**** Available data ****

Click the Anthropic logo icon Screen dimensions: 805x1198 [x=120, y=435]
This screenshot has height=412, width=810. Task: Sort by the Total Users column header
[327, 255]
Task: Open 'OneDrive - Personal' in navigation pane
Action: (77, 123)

****

Problem details: Output the records exactly, including every line.

Exercise answer:
Click the Anthropic logo icon Screen dimensions: 805x1198 [x=120, y=435]
This screenshot has height=412, width=810. Task: Sort by the Total Users column header
[327, 255]
Task: Open 'OneDrive - Personal' in navigation pane
Action: (77, 123)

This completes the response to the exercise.